[[ Dataset extract open ]]
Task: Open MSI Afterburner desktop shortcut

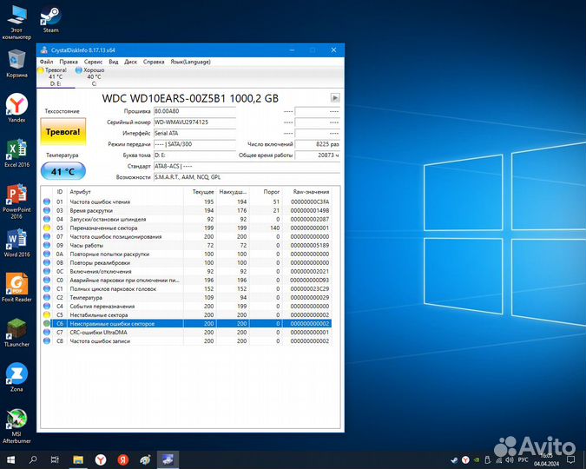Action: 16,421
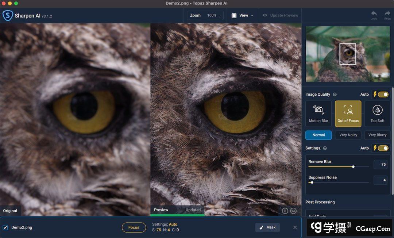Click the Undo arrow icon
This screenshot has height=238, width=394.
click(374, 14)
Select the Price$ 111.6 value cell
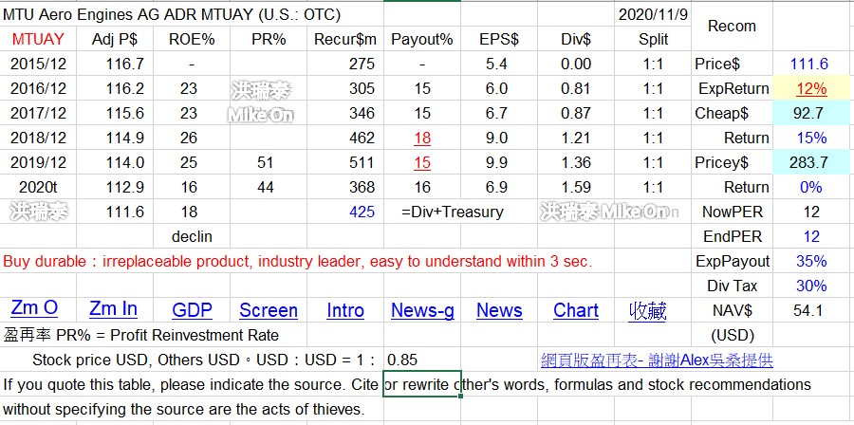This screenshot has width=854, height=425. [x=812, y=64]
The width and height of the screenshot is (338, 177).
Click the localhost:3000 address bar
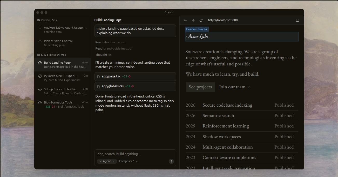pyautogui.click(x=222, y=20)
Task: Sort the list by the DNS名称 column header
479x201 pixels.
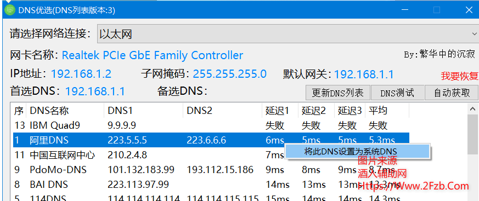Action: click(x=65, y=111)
[[ Dataset extract closed ]]
[[ Dataset extract open ]]
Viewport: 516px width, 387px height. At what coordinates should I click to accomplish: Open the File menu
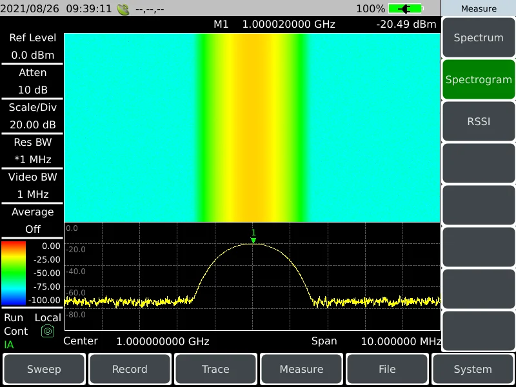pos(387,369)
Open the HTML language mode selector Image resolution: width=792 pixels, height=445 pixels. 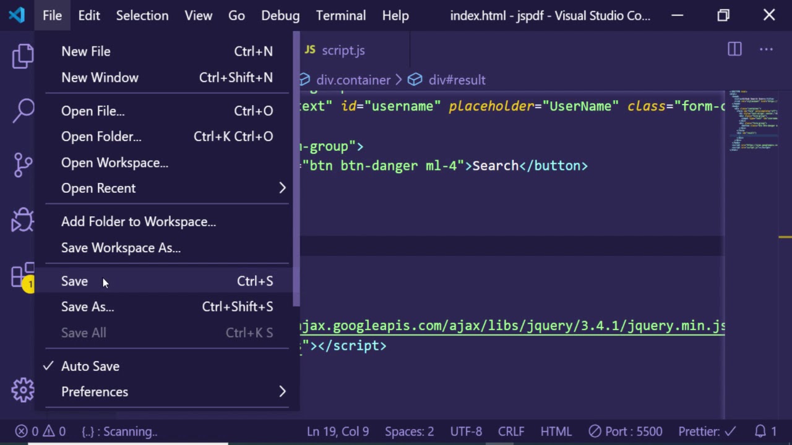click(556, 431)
[[ Dataset extract closed ]]
Your objective:
Your task is to copy only the lines above starting at the one containing "Select the Price$ 111.6 value cell" and ending at the one containing "Task: Sort the". Copy them exactly, both ends included, and omit the pictures.

Your response:
Select the Price$ 111.6 value cell
This screenshot has width=854, height=425. [x=812, y=64]
The width and height of the screenshot is (338, 177).
Click the localhost:3000 address bar
pyautogui.click(x=222, y=20)
Task: Sort the list by the DNS名称 column header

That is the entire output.